Any chance that a fix could make it into the 1.13.1 patch release? I am happy
to help in any way I can.

If we want to track down what caused this, someone who has time for it (which I don't, and I guess it's safe to say Brion doesn't either) should do a binary search-like revision witchhunt (see http://en.wikipedia.org/wiki/Binary_search#Number_Guessing_Game for a quick explanation) to see which revision introduced this bug.

That's why I *assigned* it to Tim. But if you want to do it before he wakes up, be my guest. :)

(In reply to comment #10)

That's why I *assigned* it to Tim. But if you want to do it before he wakes up,
be my guest. :)

Yeah, I only noticed that later.

Found it! (Via the binary search technique suggested.)

The problem was fixed in 1.14alpha by Tim in revision 40209:

$ svn log -r 40209 -v
r40209 | tstarling | 2008-08-29 04:35:00 -0400 (Fri, 29 Aug 2008) | 3 lines
Changed paths:

M /trunk/phase3/RELEASE-NOTES
M /trunk/phase3/includes/BagOStuff.php
  • Fixed intermittent deadlock errors involving objectcache table queries.

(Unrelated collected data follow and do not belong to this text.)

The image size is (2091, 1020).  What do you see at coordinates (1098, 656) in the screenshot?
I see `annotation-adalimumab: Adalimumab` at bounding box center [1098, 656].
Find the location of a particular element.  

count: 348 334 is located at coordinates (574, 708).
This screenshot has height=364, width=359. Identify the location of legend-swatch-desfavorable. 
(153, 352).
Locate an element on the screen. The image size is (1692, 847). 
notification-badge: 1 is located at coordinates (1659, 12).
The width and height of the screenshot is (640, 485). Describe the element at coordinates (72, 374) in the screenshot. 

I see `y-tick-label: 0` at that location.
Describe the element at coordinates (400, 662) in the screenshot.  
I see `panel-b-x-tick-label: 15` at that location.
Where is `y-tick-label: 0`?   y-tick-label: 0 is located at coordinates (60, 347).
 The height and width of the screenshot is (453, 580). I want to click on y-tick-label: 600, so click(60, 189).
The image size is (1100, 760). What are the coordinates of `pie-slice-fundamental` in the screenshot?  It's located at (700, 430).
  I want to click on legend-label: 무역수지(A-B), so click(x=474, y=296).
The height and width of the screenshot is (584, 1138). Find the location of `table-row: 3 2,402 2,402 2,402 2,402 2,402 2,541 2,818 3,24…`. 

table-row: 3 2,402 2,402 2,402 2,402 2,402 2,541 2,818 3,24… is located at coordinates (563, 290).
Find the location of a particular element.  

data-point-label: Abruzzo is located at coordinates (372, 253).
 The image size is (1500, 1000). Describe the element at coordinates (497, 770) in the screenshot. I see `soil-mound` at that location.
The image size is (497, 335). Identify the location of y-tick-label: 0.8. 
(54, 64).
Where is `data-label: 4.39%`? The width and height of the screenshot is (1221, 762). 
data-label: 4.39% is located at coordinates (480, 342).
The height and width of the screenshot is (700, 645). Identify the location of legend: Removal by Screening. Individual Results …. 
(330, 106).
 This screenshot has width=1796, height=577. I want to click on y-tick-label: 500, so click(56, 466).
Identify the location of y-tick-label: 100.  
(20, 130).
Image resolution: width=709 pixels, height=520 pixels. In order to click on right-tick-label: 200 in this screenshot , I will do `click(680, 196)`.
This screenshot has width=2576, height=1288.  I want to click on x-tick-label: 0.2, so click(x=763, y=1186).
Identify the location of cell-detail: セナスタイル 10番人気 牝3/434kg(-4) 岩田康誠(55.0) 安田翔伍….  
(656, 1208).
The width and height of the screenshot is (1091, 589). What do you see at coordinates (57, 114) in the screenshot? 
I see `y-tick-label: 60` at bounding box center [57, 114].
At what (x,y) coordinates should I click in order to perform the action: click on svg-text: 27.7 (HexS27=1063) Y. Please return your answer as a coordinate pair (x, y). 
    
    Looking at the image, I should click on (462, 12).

Use a

separate database connection for the objectcache table to avoid long-lasting locks on that table.

I've confirmed that the bug is present in 40208 and fixed in 40209.

Is the delta between 40208 and 40209 safe to patch into 1.13?

On my own wiki, I mean. (I don't have commit access to your svn repository.)

I applied the delta to mw13 and it seems to fix the issue.

Back ported in 1.13. Thanks for bisecting this issue.


r40391 | hashar | 2008-09-03 22:15:33 +0200 (mer, 03 sep 2008) | 4 lines

Fix #15460 : One slow extension can block all wiki pages for all users

Backport of trunk@40209 by Tim Starling. Pointed by Dan Barrett.

Your patch works for me. Thanks so much Ashar and Brion!!!